RT France : Jacques Sapir a lancé l’idée d’un mouvement
rassemblant tous les souverainistes, allant même jusqu’à une alliance
avec le FN. Vous avez estimé que «l’idée est bonne (…) de fédérer les
souverainistes des deux bords». Pourquoi ?
M.O. : Les souverainistes sont majoritaires dans
l’opinion mais inexistants parce que répartis dans des partis très
hétérogènes qui comptent pour rien dans la représentation nationale.
Mais jamais un électeur de Mélenchon ne soutiendra une thèse de Marine
Le Pen et vice versa. Seul un tiers au-dessus des partis pourrait
fédérer ces souverainistes de droite et de gauche.
RT France : Cette proposition de Sapir ne traduit-elle pas
une recomposition des lignes politiques dont le pivot (ou l’axe) ne
serait plus l’économie mais le rapport à l’Europe ? Comment voyez-vous
cette recomposition politique du paysage français ?
M.O. : L’idée est juste, mais elle n’aboutira pas.
Les souverainistes sont représentés par des politiciens qui n’ont en
tête que leur ego, leur trajectoire personnelle, leur narcissisme. Aucun
ne sera capable de jouer la fédération sous la bannière d’un tiers en
s’effaçant. Entre la France et eux, ils ne choisiront pas la France.
Michel Onfray est docteur en philosophie. Il a publié une soixantaine
d’ouvrages dont Traité d’athéologie : Physique de la métaphysique, Le
Crépuscule d’une idole, Contre-histoire de la philosophie.
On ne présente plus Michel Onfray, philosophe que l’on dit
iconoclaste, grand pourfendeur devant l’Éternel (ou ce qui lui tient
d’éternité) des conformismes et autres tables de lois.
Source : Russia Today France, le 8 septembre 2015.
Commentaire
Alors que la
crise des migrants de l’Europe grossit et s’étend, de nombreux médias
arabes nous rappellent la dernière prophétie obscure du dirigeant libyen
Mouammar Kadhafi, faite plusieurs mois avant sa mort violente.
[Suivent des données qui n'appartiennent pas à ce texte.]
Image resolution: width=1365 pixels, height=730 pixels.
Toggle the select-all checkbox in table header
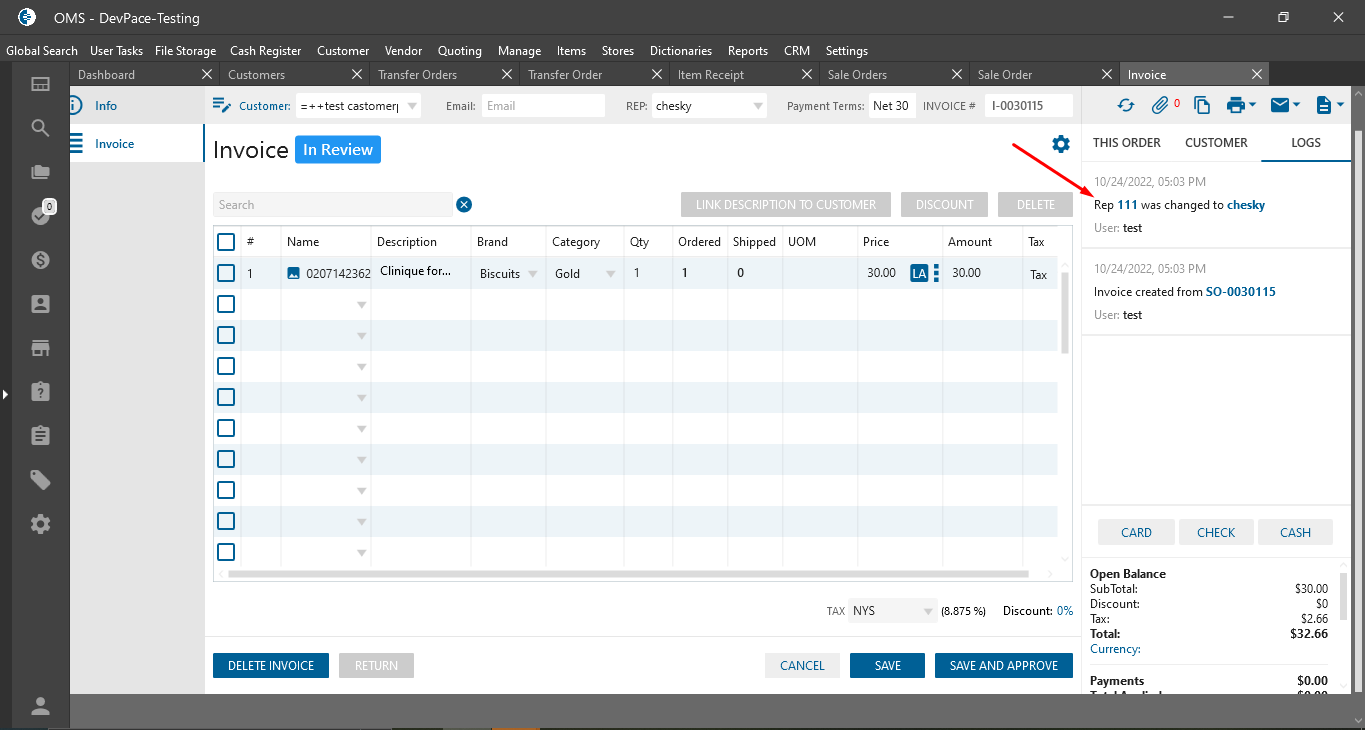[226, 242]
Dans une
lettre ouverte obtenue par le quotidien russe Zavtra et publiée en mai 2011, plusieurs mois avant l’assassinat du leader libyen, ce dernier a déclaré :
«Maintenant, écoutez-moi, vous peuples de l’Otan. Vous êtes en train de bombarder un mur qui se trouve sur la route de la migration africaine vers l’Europe, et sur celle des terroristes d’al-Qaïda. Ce mur c’est la Libye. Vous êtes en train de le détruire. Vous êtes idiots, et vous brûlerez en enfer pour les milliers de migrants en provenance d’Afrique et pour avoir soutenu al-Qaïda. Il en sera ainsi. Je ne mens jamais. Et je ne mens pas maintenant.»